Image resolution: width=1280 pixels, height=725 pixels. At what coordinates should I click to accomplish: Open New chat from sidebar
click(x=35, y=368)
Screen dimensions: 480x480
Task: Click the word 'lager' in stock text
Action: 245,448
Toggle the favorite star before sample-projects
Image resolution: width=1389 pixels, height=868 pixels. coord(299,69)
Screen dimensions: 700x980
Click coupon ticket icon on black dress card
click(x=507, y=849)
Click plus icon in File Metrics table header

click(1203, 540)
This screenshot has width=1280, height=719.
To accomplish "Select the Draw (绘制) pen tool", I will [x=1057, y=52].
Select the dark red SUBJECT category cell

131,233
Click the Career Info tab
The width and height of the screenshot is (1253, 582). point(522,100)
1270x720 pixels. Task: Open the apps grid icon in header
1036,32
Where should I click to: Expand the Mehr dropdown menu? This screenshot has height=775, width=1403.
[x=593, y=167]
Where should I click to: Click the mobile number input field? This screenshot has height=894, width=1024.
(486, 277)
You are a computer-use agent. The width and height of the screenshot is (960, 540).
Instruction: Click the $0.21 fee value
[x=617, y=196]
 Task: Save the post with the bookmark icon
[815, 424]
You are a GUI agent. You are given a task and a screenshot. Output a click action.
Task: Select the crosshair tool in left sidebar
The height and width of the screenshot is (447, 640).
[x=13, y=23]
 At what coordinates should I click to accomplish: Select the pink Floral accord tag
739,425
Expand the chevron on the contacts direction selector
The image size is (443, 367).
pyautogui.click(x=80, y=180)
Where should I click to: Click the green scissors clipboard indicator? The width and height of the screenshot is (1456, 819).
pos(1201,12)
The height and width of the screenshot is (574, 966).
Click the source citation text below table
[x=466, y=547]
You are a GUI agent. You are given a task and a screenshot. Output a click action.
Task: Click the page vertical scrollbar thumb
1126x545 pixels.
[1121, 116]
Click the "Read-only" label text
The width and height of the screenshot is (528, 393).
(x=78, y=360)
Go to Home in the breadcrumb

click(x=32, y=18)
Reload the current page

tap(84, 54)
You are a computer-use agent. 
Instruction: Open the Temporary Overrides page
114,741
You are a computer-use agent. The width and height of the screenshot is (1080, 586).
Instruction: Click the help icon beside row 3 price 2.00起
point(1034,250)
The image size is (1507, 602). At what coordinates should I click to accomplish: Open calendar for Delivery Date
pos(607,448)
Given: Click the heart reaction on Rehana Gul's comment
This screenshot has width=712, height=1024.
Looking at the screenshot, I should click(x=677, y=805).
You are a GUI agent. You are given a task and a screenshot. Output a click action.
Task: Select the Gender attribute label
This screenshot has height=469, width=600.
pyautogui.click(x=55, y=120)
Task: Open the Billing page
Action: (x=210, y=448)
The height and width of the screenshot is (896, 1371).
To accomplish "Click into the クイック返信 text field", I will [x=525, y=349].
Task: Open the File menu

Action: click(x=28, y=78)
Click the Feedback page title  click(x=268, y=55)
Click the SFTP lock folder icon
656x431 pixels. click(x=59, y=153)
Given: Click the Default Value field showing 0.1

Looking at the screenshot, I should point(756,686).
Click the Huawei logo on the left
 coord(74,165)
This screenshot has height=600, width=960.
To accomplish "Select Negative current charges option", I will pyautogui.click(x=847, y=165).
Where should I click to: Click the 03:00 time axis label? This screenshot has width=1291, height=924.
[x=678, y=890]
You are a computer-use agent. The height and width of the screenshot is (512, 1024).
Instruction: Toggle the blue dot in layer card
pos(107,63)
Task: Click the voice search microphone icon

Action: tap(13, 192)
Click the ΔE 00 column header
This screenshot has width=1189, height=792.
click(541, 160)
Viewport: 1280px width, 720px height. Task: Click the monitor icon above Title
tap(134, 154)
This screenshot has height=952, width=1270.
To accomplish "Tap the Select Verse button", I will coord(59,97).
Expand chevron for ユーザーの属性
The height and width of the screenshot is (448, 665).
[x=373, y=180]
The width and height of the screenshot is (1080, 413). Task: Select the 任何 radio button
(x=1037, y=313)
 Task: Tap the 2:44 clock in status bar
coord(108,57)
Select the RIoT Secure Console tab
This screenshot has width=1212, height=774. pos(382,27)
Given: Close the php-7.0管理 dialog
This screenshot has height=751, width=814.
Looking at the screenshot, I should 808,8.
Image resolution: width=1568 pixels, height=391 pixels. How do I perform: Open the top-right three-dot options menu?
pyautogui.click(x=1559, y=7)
----------------------------------------
> **Stated goal**
Copy out all of the records above word for word, with nothing changed.

> **Correct answer**
Image resolution: width=1280 pixels, height=725 pixels. At what coordinates should I click to accomplish: Open New chat from sidebar
click(x=35, y=368)
Screen dimensions: 480x480
Task: Click the word 'lager' in stock text
Action: 245,448
Toggle the favorite star before sample-projects
Image resolution: width=1389 pixels, height=868 pixels. coord(299,69)
Screen dimensions: 700x980
Click coupon ticket icon on black dress card
click(x=507, y=849)
Click plus icon in File Metrics table header

click(1203, 540)
This screenshot has width=1280, height=719.
To accomplish "Select the Draw (绘制) pen tool", I will [x=1057, y=52].
Select the dark red SUBJECT category cell

131,233
Click the Career Info tab
The width and height of the screenshot is (1253, 582). point(522,100)
1270x720 pixels. Task: Open the apps grid icon in header
1036,32
Where should I click to: Expand the Mehr dropdown menu? This screenshot has height=775, width=1403.
[x=593, y=167]
Where should I click to: Click the mobile number input field? This screenshot has height=894, width=1024.
(486, 277)
You are a computer-use agent. The width and height of the screenshot is (960, 540).
Instruction: Click the $0.21 fee value
[x=617, y=196]
 Task: Save the post with the bookmark icon
[815, 424]
You are a GUI agent. You are given a task and a screenshot. Output a click action.
Task: Select the crosshair tool in left sidebar
The height and width of the screenshot is (447, 640).
[x=13, y=23]
 At what coordinates should I click to accomplish: Select the pink Floral accord tag
739,425
Expand the chevron on the contacts direction selector
The image size is (443, 367).
pyautogui.click(x=80, y=180)
Where should I click to: Click the green scissors clipboard indicator? The width and height of the screenshot is (1456, 819).
pos(1201,12)
The height and width of the screenshot is (574, 966).
Click the source citation text below table
[x=466, y=547]
You are a GUI agent. You are given a task and a screenshot. Output a click action.
Task: Click the page vertical scrollbar thumb
1126x545 pixels.
[1121, 116]
Click the "Read-only" label text
The width and height of the screenshot is (528, 393).
(x=78, y=360)
Go to Home in the breadcrumb

click(x=32, y=18)
Reload the current page

tap(84, 54)
You are a computer-use agent. 
Instruction: Open the Temporary Overrides page
114,741
You are a computer-use agent. The width and height of the screenshot is (1080, 586).
Instruction: Click the help icon beside row 3 price 2.00起
point(1034,250)
The image size is (1507, 602). At what coordinates should I click to accomplish: Open calendar for Delivery Date
pos(607,448)
Given: Click the heart reaction on Rehana Gul's comment
This screenshot has width=712, height=1024.
Looking at the screenshot, I should click(x=677, y=805).
You are a GUI agent. You are given a task and a screenshot. Output a click action.
Task: Select the Gender attribute label
This screenshot has height=469, width=600.
pyautogui.click(x=55, y=120)
Task: Open the Billing page
Action: (x=210, y=448)
The height and width of the screenshot is (896, 1371).
To accomplish "Click into the クイック返信 text field", I will [x=525, y=349].
Task: Open the File menu

Action: click(x=28, y=78)
Click the Feedback page title  click(x=268, y=55)
Click the SFTP lock folder icon
656x431 pixels. click(x=59, y=153)
Given: Click the Default Value field showing 0.1

Looking at the screenshot, I should point(756,686).
Click the Huawei logo on the left
 coord(74,165)
This screenshot has height=600, width=960.
To accomplish "Select Negative current charges option", I will pyautogui.click(x=847, y=165).
Where should I click to: Click the 03:00 time axis label? This screenshot has width=1291, height=924.
[x=678, y=890]
You are a computer-use agent. The height and width of the screenshot is (512, 1024).
Instruction: Toggle the blue dot in layer card
pos(107,63)
Task: Click the voice search microphone icon

Action: tap(13, 192)
Click the ΔE 00 column header
This screenshot has width=1189, height=792.
click(541, 160)
Viewport: 1280px width, 720px height. Task: Click the monitor icon above Title
tap(134, 154)
This screenshot has height=952, width=1270.
To accomplish "Tap the Select Verse button", I will coord(59,97).
Expand chevron for ユーザーの属性
The height and width of the screenshot is (448, 665).
[x=373, y=180]
The width and height of the screenshot is (1080, 413). Task: Select the 任何 radio button
(x=1037, y=313)
 Task: Tap the 2:44 clock in status bar
coord(108,57)
Select the RIoT Secure Console tab
This screenshot has width=1212, height=774. pos(382,27)
Given: Close the php-7.0管理 dialog
This screenshot has height=751, width=814.
Looking at the screenshot, I should 808,8.
Image resolution: width=1568 pixels, height=391 pixels. How do I perform: Open the top-right three-dot options menu?
pyautogui.click(x=1559, y=7)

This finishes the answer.